Wir sind so wenig darauf vorbereitet, innerhalb der Grenzen der von einer autistischen Person erteilten Zustimmung zu arbeiten, dass wir sie oft völlig vernachlässigen, selbst in Fällen, in denen wir mit Erwachsenen arbeiten, wo wir gesetzlich verpflichtet sind, eine informierte Zustimmung einzuholen.

Wir schreiben pauschal das Befolgen von Anweisungen (d.h. Nichtbefolgung) als gezieltes Verhalten zur Verhaltensreduzierung in Pläne für nicht betreute Erwachsene und tun dann so, als ob der Erwachsene uns tatsächlich eine informierte Zustimmung gegeben hätte.

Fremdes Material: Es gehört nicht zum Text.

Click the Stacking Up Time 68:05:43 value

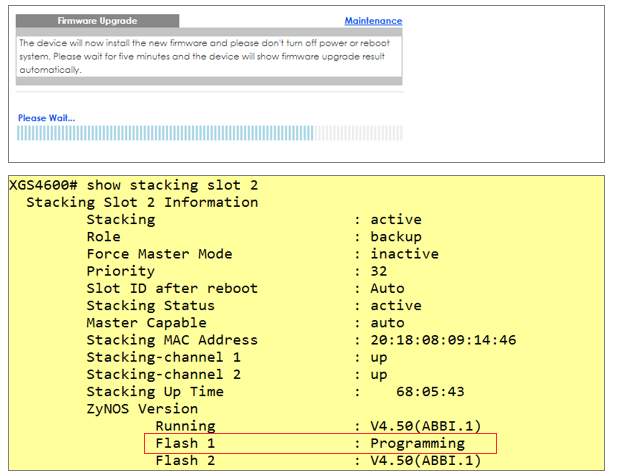tap(430, 391)
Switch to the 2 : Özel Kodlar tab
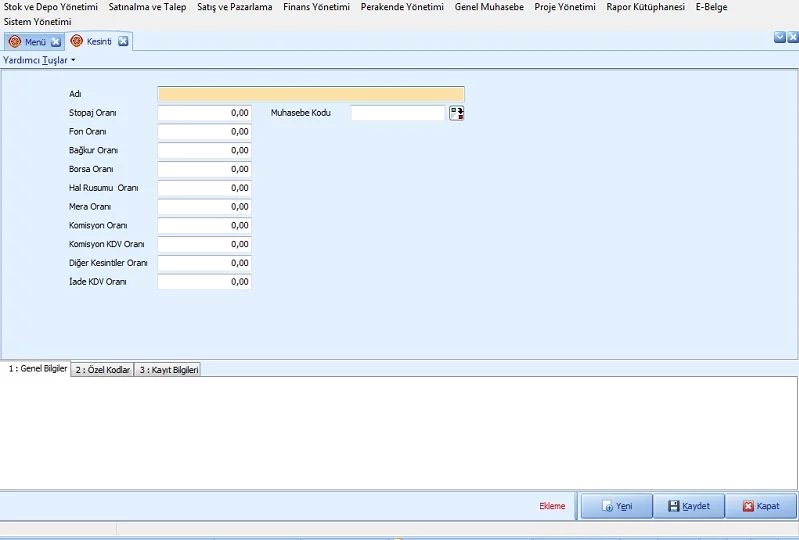 [103, 370]
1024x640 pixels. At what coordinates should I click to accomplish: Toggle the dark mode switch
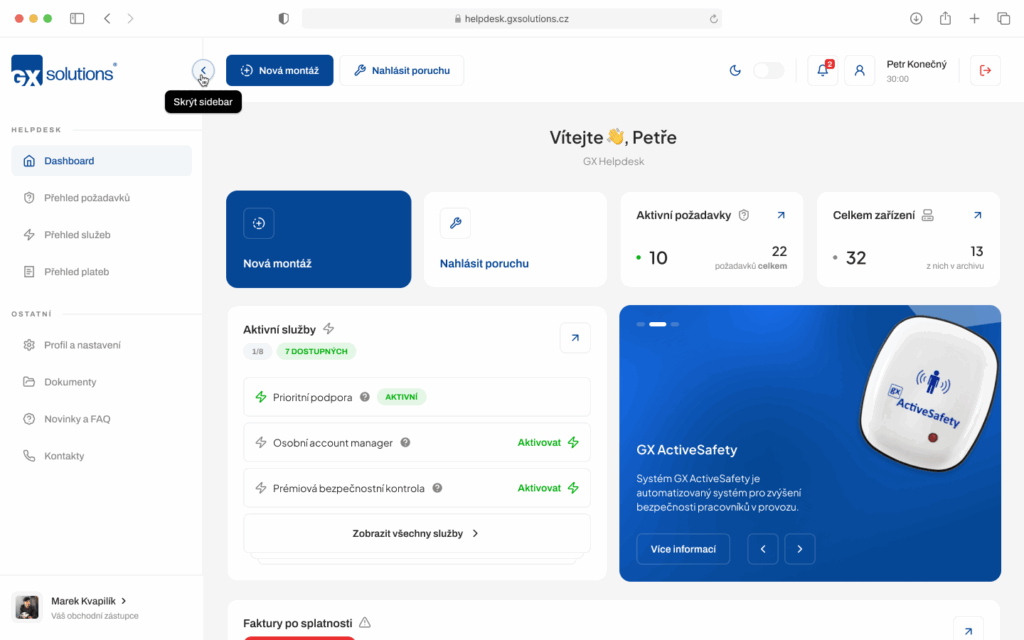point(768,70)
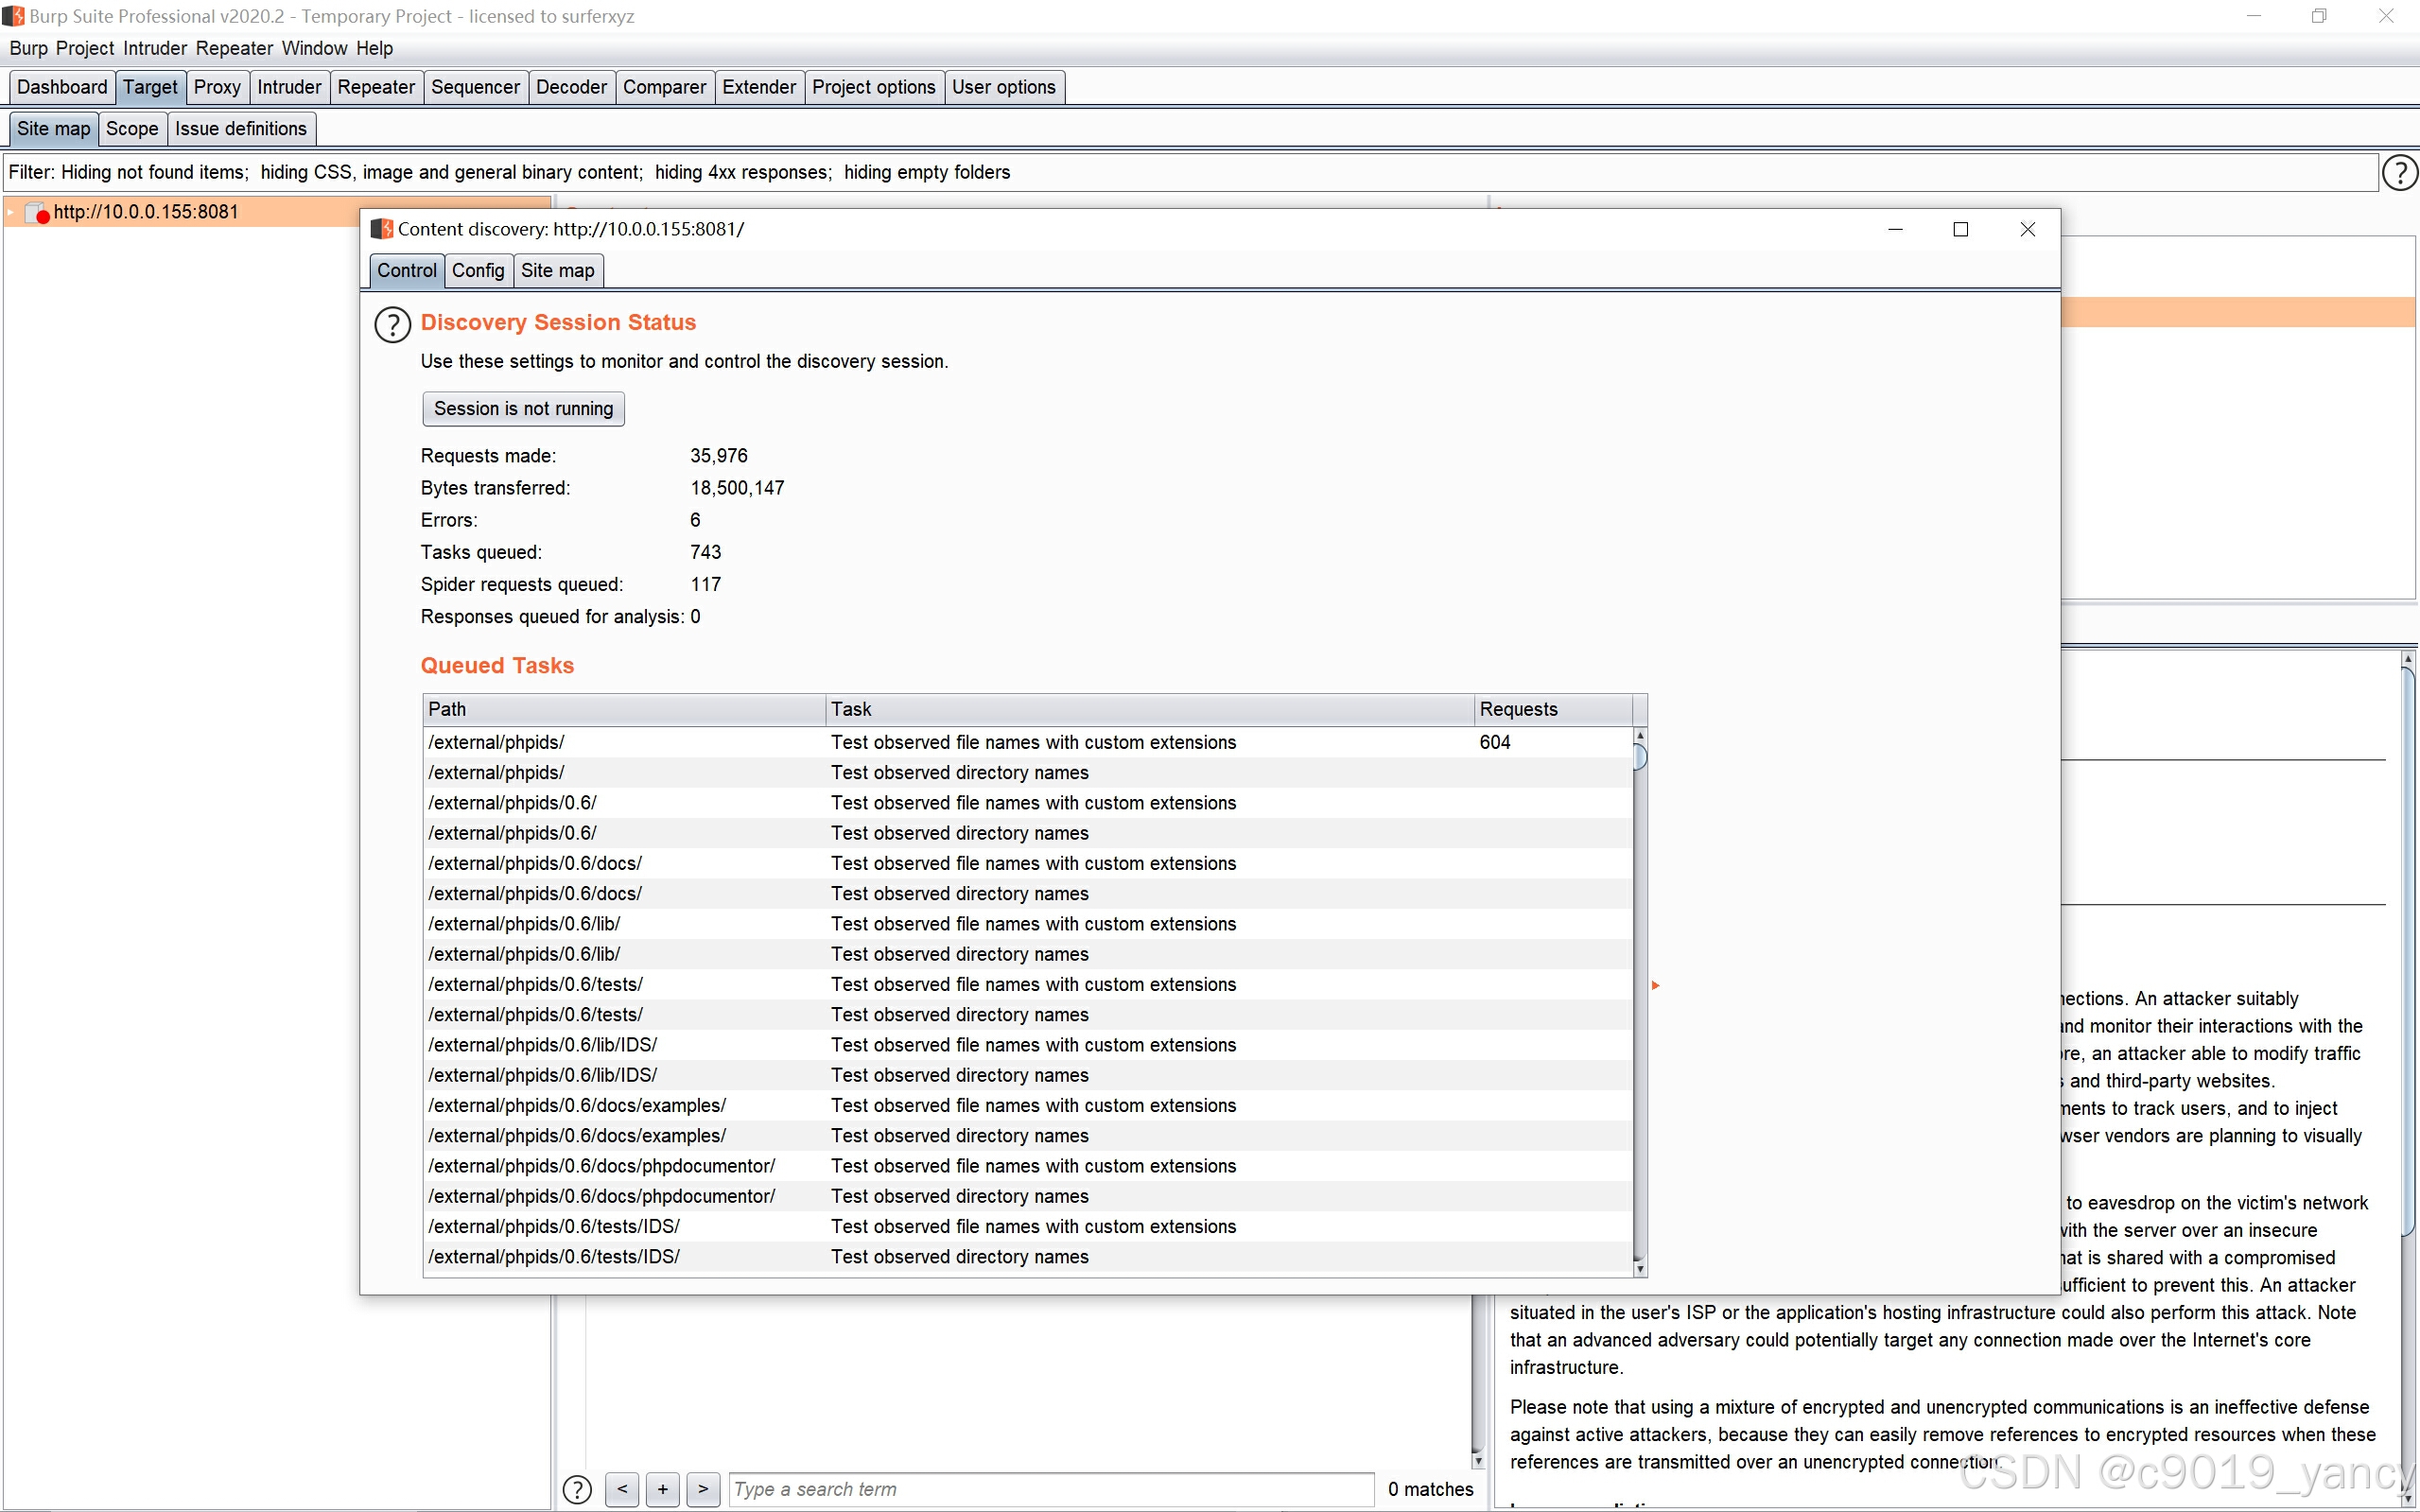Click the red host icon for 10.0.0.155:8081
This screenshot has height=1512, width=2420.
pyautogui.click(x=37, y=213)
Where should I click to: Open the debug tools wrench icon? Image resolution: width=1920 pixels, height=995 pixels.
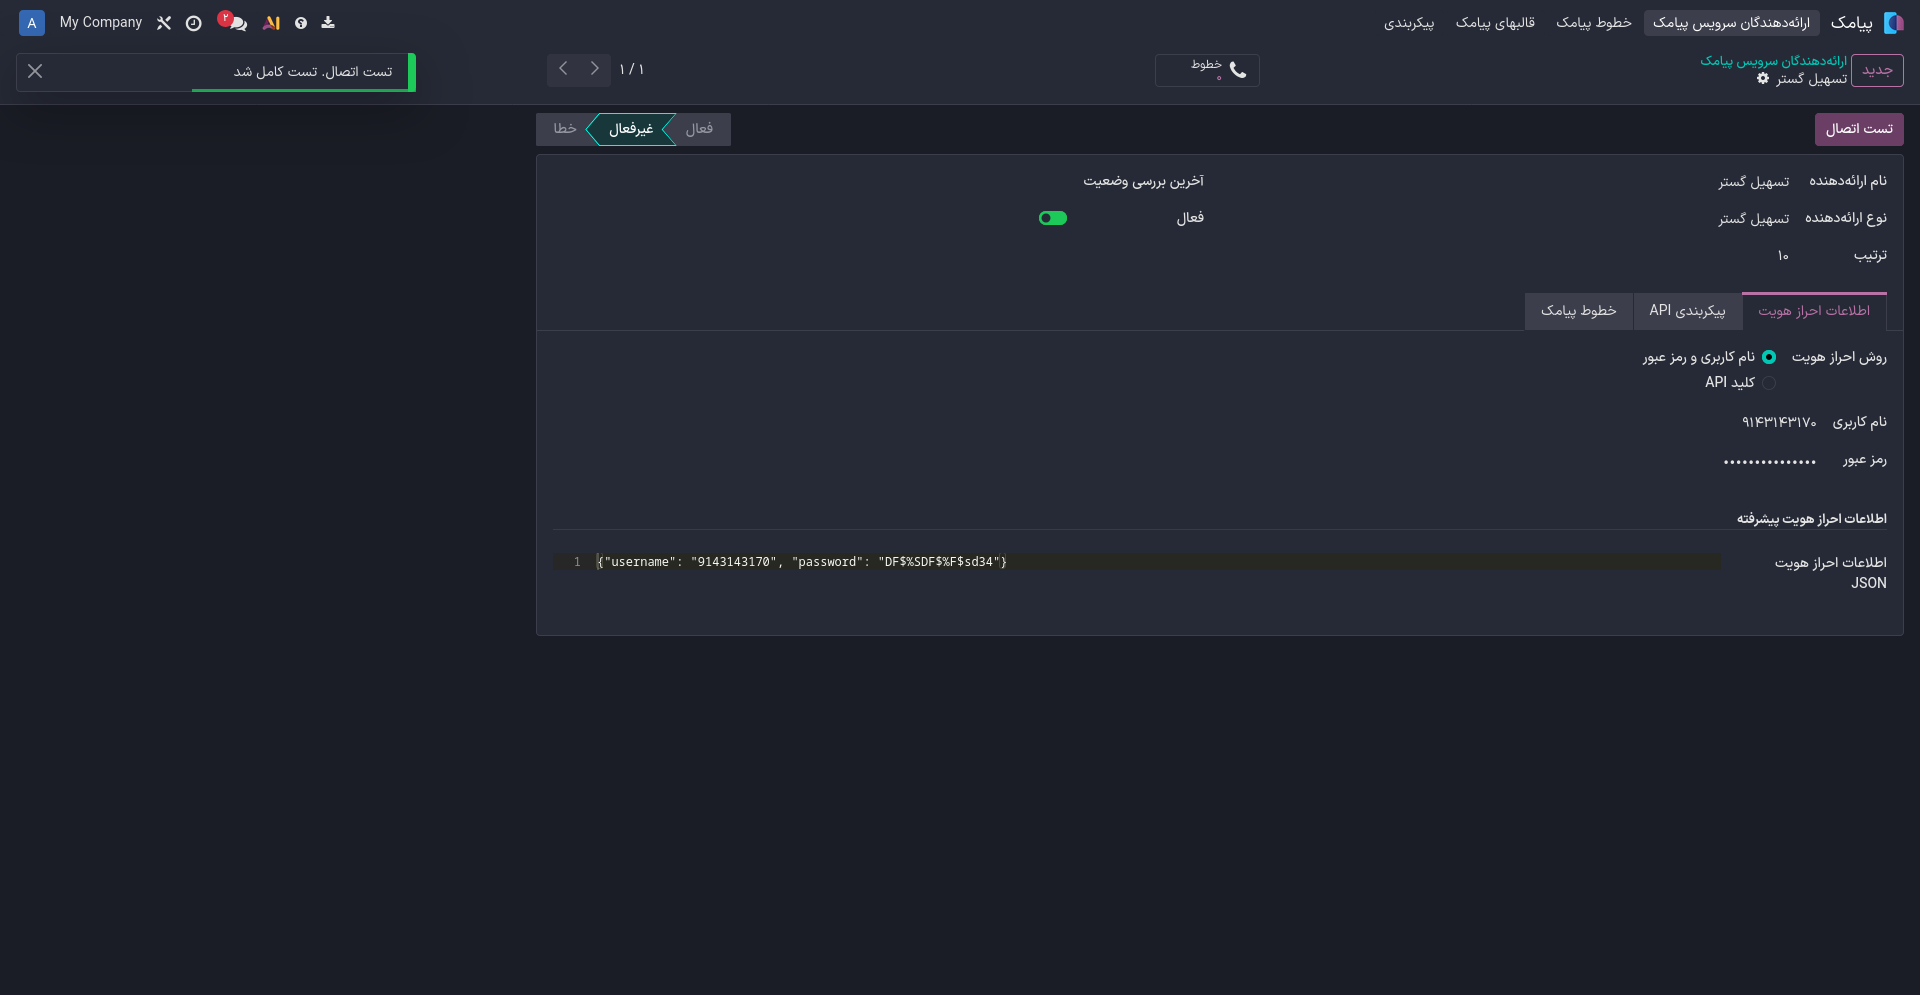[x=164, y=23]
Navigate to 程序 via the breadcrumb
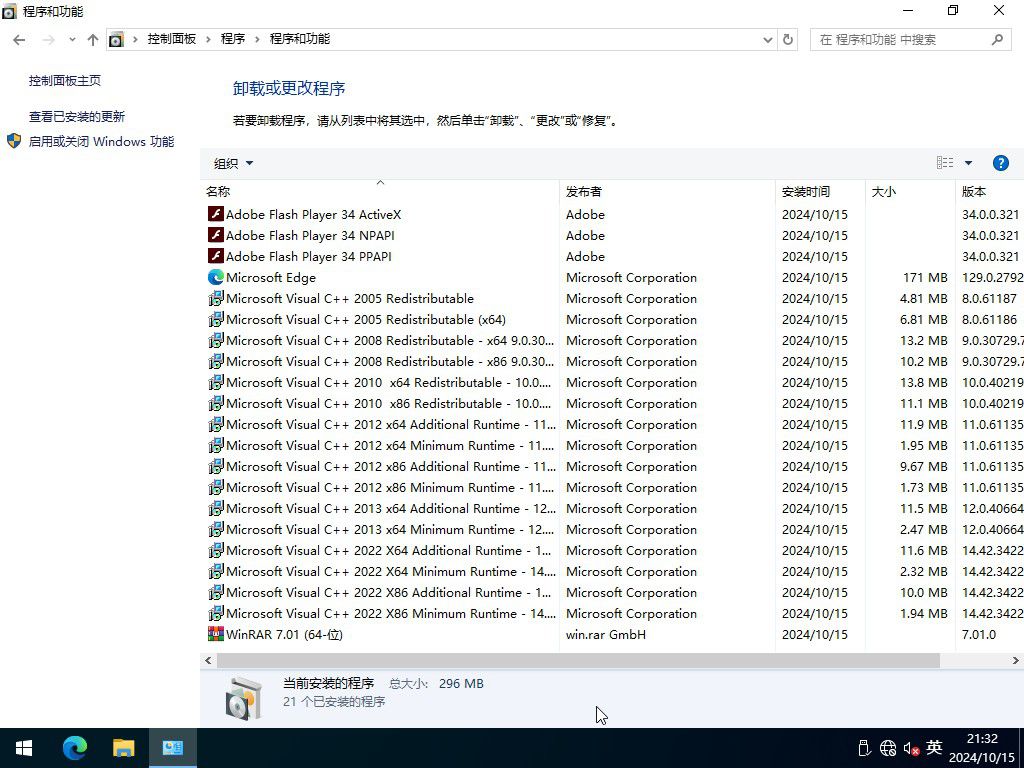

Wir spielen oft Spiele mit der Zustimmung und sagen, dass die Eltern die Zustimmung geben, aber bedenken Sie die enorme Machtposition, die wir als BCBAs haben: Wir sind der “PROFESSIONAL”. Wir werden oft als “das Heilmittel” angesehen. (Das ist ekelhaft, aber so vermarkten wir ABA oft.) Wir sind “die Antwort” (Stichwort: melodramatisches, heiliges Licht, das auf uns herabscheint). Wir sagen den Eltern, dass wir die einzige Möglichkeit sind, ihrem Kind zu helfen. Wir werfen den Begriff “evidenzbasiert” in den Raum, als würde er “erwiesenermaßen funktionieren” bedeuten.

Eltern befinden sich in einer sehr verletzlichen Position, und wir nutzen das zu Geld, während wir die Wünsche der Person, die wir als unseren “Kunden” bezeichnen, ignorieren (falls wir uns überhaupt jemals die Mühe gemacht haben, sie zu verstehen).

Wie wir über Autisten und andere neurodivergente Menschen sprechen

Autisten und andere neurodivergente Menschen haben mitgeteilt, dass Sprache wichtig ist. Die Art und Weise, wie wir als Fachleute über Autismus sprechen, ist problematisch.

Autism $peaks (A$) ist einer der schlimmsten Übeltäter, wenn es darum geht, die Präferenzen autistischer Erwachsener zu verletzen, und wird von Autisten im Allgemeinen als schlecht angesehen. ABA und A$ sind oft Partner und treten als eine vereinte Front gegen Autisten auf.

Sind wir uns als Fachbereich überhaupt der vielen Kontroversen von A$ bewusst oder der tiefen Abneigung, die die große Mehrheit der autistischen Gemeinschaft gegenüber A$ hegt? ABA-Fachleute verwenden oft die Sprache der Heilung und nehmen als ABA-Organisationen an “Spaziergängen für die Heilung” teil!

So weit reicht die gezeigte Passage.